## What this task involves:
Answer these questions from the passage on histone modifications:
1. Which enzymes remove methyl moieties from histones?
2. What effect does arginine methylation typically have on transcription?
3. What does histone hypoacetylation result in?

## Text shown:
== Segment start ==
Histone modifications typically occur as post-translational modifications at the N-terminal of histones. These modifications include acetylation, methylation, phosphorylation, biotinylation and ubiquitination and are essential during development [26–28]. Histone modifications are catalyzed by enzymes such as histone methyltransferases (HMTs), histone demethylases (HDMs) histone acetyltransferases (HATs), and histone deacetylases (HDACs). HMTs act to add methyl groups to lysine and/or arginine residues in histones, while HDMs remove the methyl moieties. In turn, HATs catalyze the addition of acetyl groups to the lysine residues of histones, whereas HDACs are responsible for the removal of these groups [29,30]. Lysine methylation can cause either activation or repression of transcription, while arginine methylation typically activates transcription. Likewise, histone hyperacetylation results in the activation of normally repressed genes while hypoacetylation results in gene silencing. This is apparent in carcinogenesis where aberrant activity of HATs and HDACs are thought to trigger carcinogenic processes [31].
== Segment end ==
## Listed entries:
== Segment start ==
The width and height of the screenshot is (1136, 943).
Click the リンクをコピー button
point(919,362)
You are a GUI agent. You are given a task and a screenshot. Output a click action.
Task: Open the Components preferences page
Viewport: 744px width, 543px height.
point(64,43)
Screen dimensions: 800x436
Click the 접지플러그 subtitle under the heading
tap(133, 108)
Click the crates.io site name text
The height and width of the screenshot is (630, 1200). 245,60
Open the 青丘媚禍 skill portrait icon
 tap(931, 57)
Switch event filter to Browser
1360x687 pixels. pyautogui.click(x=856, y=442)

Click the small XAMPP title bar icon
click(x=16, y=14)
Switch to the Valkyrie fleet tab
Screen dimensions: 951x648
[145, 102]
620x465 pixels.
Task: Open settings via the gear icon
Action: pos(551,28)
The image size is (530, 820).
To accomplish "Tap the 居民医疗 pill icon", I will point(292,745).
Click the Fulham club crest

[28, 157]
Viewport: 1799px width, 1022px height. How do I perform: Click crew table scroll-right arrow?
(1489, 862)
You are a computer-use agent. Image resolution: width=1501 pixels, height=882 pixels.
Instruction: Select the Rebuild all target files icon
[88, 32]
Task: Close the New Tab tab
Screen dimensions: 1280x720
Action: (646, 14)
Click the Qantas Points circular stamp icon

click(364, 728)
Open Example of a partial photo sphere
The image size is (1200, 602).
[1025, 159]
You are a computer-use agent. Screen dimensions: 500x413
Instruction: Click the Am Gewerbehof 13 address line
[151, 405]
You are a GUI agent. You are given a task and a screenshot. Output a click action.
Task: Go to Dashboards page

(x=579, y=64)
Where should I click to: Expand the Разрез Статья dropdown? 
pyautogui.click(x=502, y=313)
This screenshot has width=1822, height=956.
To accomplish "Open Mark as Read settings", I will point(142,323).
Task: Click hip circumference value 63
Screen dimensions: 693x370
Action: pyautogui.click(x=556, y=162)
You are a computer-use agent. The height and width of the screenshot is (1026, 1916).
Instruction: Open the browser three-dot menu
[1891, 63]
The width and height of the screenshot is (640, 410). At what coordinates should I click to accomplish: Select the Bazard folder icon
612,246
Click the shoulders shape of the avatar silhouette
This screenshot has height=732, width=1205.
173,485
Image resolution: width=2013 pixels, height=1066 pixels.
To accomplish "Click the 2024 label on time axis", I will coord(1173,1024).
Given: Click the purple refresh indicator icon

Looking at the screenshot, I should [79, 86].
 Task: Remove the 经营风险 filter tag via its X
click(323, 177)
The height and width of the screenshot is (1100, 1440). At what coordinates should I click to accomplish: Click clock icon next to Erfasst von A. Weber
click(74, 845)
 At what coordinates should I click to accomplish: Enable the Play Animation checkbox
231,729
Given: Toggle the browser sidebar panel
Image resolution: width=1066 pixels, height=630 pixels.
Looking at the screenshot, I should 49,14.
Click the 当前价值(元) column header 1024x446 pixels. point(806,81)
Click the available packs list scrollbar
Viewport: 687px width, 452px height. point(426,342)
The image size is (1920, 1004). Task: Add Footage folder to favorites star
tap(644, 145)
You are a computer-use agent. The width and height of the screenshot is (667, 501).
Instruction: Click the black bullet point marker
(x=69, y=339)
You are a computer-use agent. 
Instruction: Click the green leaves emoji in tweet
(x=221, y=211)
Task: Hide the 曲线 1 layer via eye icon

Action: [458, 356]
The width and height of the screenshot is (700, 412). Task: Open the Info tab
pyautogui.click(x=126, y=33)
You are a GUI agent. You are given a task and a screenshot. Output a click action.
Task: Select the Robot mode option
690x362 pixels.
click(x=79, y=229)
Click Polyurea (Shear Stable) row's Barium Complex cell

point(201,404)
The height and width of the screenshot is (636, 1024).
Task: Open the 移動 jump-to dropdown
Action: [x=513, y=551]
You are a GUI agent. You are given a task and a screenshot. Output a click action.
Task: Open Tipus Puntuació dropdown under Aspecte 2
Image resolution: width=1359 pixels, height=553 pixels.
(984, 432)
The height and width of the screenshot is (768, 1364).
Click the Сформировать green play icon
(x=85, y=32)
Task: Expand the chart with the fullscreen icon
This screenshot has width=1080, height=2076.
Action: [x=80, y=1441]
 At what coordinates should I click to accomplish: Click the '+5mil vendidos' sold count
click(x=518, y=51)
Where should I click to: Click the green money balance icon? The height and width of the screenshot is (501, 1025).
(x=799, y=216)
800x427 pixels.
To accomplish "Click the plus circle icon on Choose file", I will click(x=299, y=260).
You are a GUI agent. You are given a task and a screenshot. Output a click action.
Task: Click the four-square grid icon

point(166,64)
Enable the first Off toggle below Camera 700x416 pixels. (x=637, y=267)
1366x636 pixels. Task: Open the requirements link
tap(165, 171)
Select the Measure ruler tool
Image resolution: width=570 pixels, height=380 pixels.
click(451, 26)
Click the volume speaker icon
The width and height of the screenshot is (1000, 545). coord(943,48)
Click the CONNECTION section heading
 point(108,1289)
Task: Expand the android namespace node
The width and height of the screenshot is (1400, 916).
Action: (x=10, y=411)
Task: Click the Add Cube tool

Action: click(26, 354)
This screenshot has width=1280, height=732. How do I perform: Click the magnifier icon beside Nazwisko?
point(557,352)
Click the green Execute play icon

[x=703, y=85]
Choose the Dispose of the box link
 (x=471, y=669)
== Segment end ==
## Final answer:
1. Histone demethylases (HDMs)
2. It typically activates transcription.
3. Gene silencing